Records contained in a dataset
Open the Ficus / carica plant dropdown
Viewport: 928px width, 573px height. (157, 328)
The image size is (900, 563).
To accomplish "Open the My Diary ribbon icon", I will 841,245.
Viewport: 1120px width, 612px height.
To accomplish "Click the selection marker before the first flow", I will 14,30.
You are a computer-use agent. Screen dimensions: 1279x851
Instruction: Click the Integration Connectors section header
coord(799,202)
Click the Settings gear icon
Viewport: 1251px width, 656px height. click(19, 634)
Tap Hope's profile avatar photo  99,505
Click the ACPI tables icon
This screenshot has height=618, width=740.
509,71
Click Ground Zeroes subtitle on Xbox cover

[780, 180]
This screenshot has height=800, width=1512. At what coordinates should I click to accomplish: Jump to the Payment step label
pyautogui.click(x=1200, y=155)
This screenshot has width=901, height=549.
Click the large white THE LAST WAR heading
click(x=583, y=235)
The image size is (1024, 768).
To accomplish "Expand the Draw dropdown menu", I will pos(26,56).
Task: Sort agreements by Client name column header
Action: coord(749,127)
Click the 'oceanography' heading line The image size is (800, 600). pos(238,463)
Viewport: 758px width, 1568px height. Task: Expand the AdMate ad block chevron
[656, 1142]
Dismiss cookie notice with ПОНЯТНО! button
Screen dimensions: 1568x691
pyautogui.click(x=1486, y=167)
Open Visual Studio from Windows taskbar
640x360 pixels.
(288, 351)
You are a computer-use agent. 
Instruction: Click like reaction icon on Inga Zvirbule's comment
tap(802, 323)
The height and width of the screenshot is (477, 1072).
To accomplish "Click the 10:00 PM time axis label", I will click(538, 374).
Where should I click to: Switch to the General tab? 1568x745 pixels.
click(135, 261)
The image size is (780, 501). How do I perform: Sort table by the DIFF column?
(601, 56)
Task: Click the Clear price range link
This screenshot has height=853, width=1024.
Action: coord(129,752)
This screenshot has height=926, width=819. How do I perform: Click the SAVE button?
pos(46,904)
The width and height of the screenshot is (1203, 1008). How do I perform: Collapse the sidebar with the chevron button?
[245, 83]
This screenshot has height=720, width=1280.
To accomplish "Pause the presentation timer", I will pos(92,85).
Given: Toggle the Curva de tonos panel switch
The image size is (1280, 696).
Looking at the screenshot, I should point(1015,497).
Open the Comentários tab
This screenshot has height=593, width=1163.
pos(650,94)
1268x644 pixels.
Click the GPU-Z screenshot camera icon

_EXERCISE REQUIREMENTS_. Write out every entry above exactly as given.

_FINAL ANSWER_.
Open the Ficus / carica plant dropdown
Viewport: 928px width, 573px height. (157, 328)
The image size is (900, 563).
To accomplish "Open the My Diary ribbon icon", I will 841,245.
Viewport: 1120px width, 612px height.
To accomplish "Click the selection marker before the first flow", I will 14,30.
You are a computer-use agent. Screen dimensions: 1279x851
Instruction: Click the Integration Connectors section header
coord(799,202)
Click the Settings gear icon
Viewport: 1251px width, 656px height. click(19, 634)
Tap Hope's profile avatar photo  99,505
Click the ACPI tables icon
This screenshot has height=618, width=740.
509,71
Click Ground Zeroes subtitle on Xbox cover

[780, 180]
This screenshot has height=800, width=1512. At what coordinates should I click to accomplish: Jump to the Payment step label
pyautogui.click(x=1200, y=155)
This screenshot has width=901, height=549.
Click the large white THE LAST WAR heading
click(x=583, y=235)
The image size is (1024, 768).
To accomplish "Expand the Draw dropdown menu", I will pos(26,56).
Task: Sort agreements by Client name column header
Action: coord(749,127)
Click the 'oceanography' heading line The image size is (800, 600). pos(238,463)
Viewport: 758px width, 1568px height. Task: Expand the AdMate ad block chevron
[656, 1142]
Dismiss cookie notice with ПОНЯТНО! button
Screen dimensions: 1568x691
pyautogui.click(x=1486, y=167)
Open Visual Studio from Windows taskbar
640x360 pixels.
(288, 351)
You are a computer-use agent. 
Instruction: Click like reaction icon on Inga Zvirbule's comment
tap(802, 323)
The height and width of the screenshot is (477, 1072).
To accomplish "Click the 10:00 PM time axis label", I will click(538, 374).
Where should I click to: Switch to the General tab? 1568x745 pixels.
click(135, 261)
The image size is (780, 501). How do I perform: Sort table by the DIFF column?
(601, 56)
Task: Click the Clear price range link
This screenshot has height=853, width=1024.
Action: coord(129,752)
This screenshot has height=926, width=819. How do I perform: Click the SAVE button?
pos(46,904)
The width and height of the screenshot is (1203, 1008). How do I perform: Collapse the sidebar with the chevron button?
[245, 83]
This screenshot has height=720, width=1280.
To accomplish "Pause the presentation timer", I will pos(92,85).
Given: Toggle the Curva de tonos panel switch
The image size is (1280, 696).
Looking at the screenshot, I should point(1015,497).
Open the Comentários tab
This screenshot has height=593, width=1163.
pos(650,94)
1268x644 pixels.
Click the GPU-Z screenshot camera icon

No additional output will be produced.